- [Prompt]
Emit the data below verbatim, stripping out any pictures.

- [Dataset]
------------

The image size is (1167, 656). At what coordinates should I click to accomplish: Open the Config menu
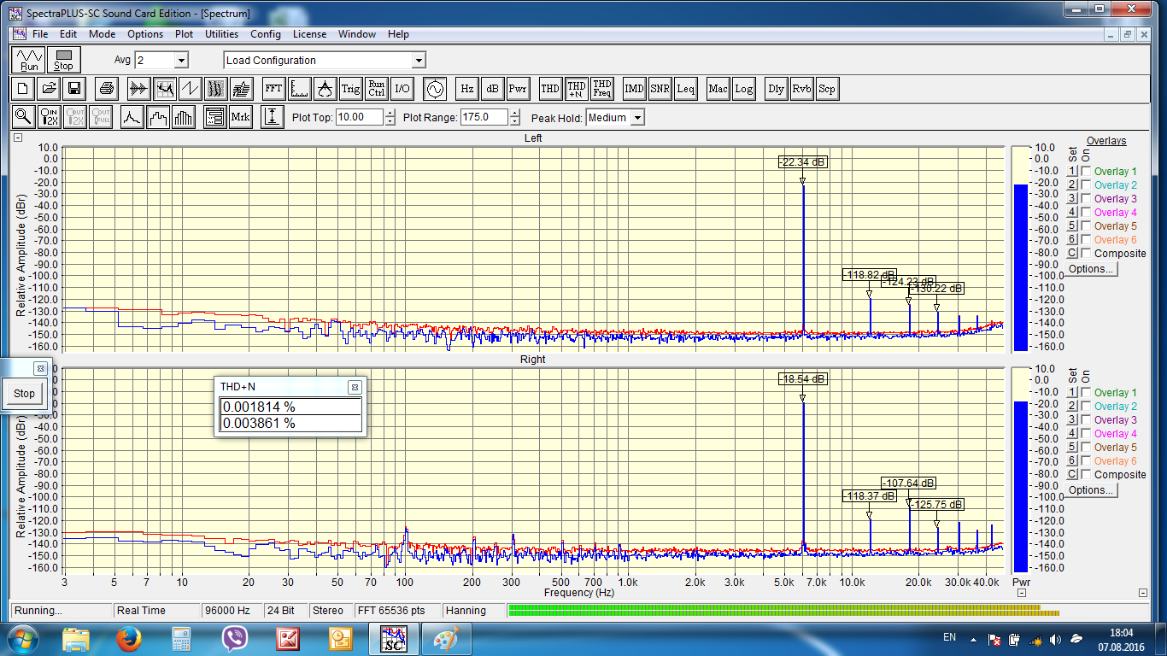tap(266, 34)
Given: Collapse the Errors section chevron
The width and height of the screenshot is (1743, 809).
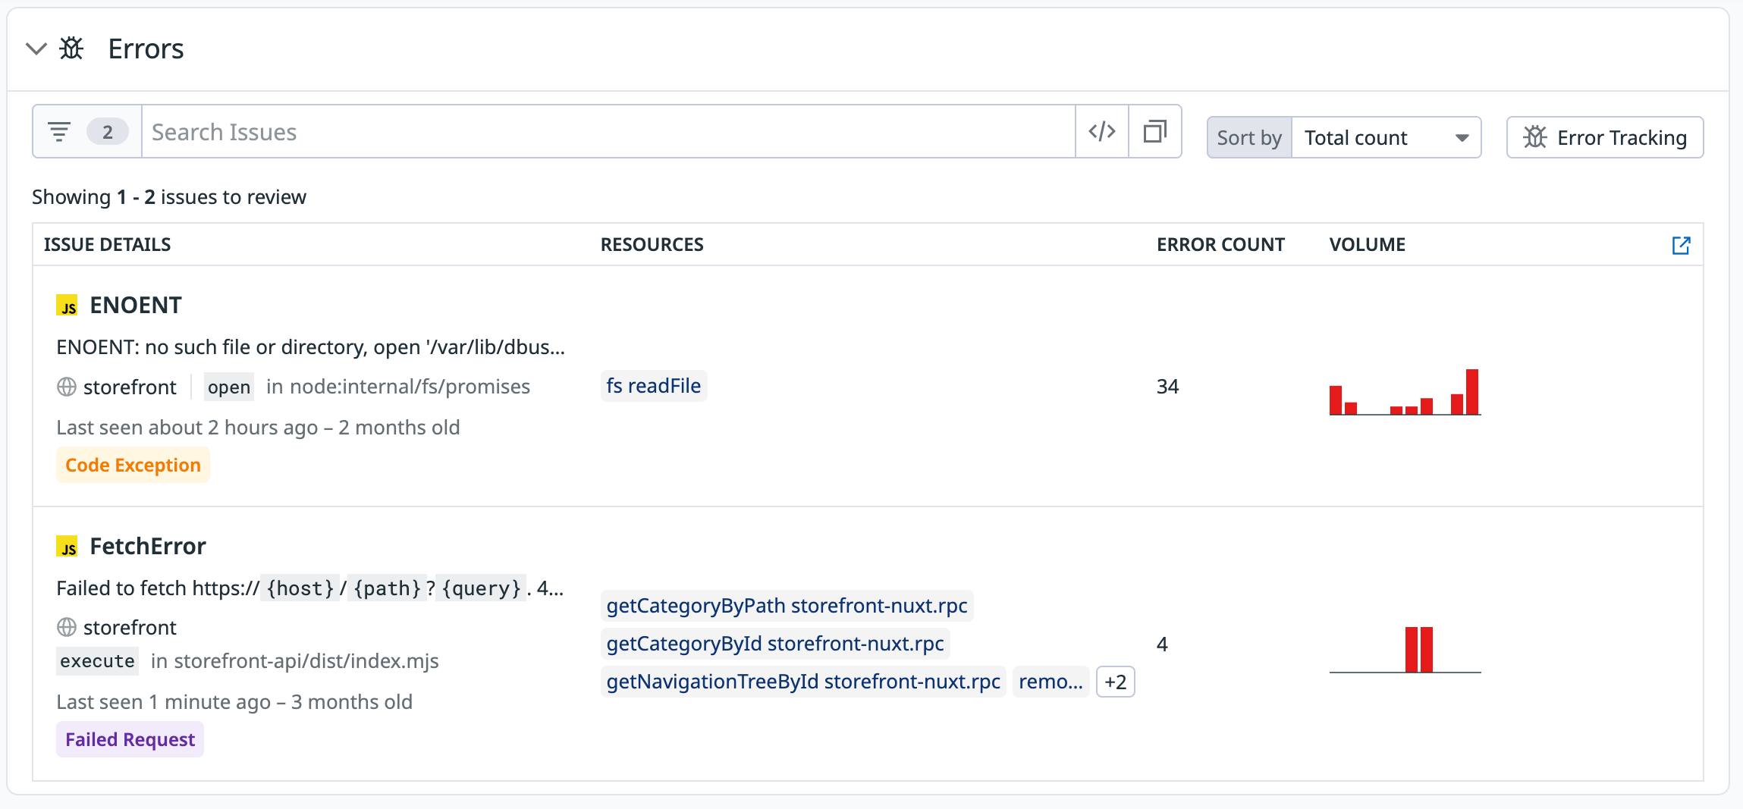Looking at the screenshot, I should (x=36, y=49).
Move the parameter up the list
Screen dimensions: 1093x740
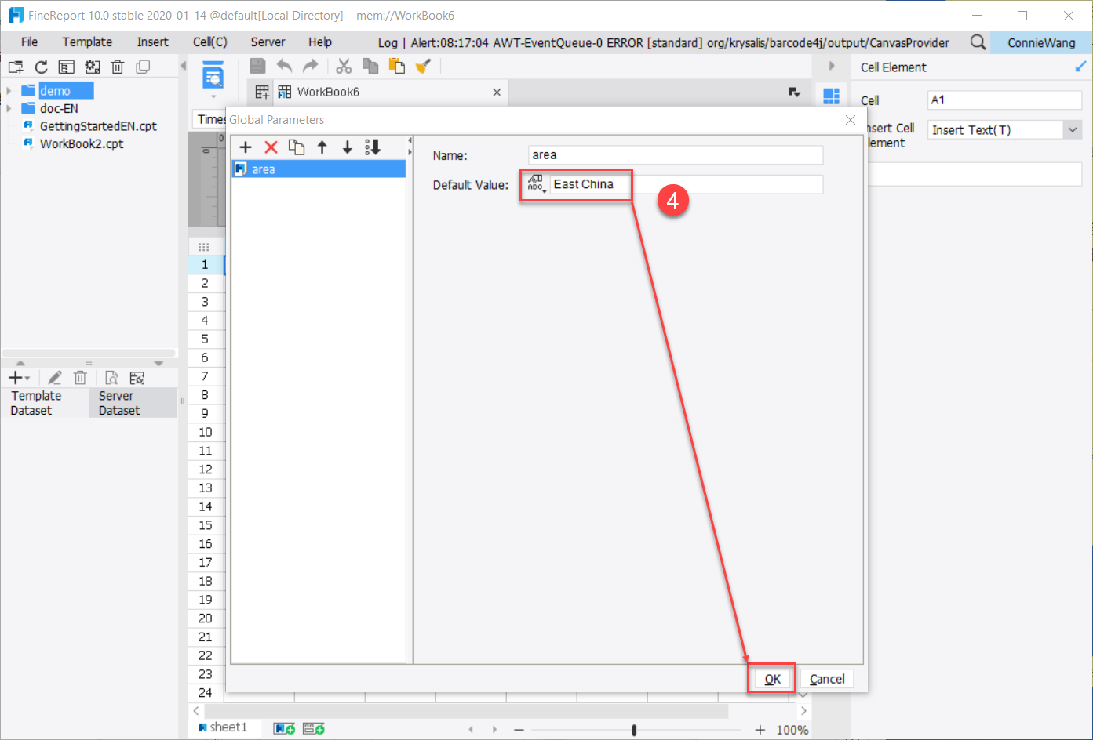pos(322,147)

------------

- [Solution for this exercise]
The image size is (1167, 656). At what coordinates should I click to accomplish: Open the Config menu
tap(266, 34)
Given: Collapse the Errors section chevron
The width and height of the screenshot is (1743, 809).
Looking at the screenshot, I should (x=36, y=49).
Move the parameter up the list
Screen dimensions: 1093x740
pos(322,147)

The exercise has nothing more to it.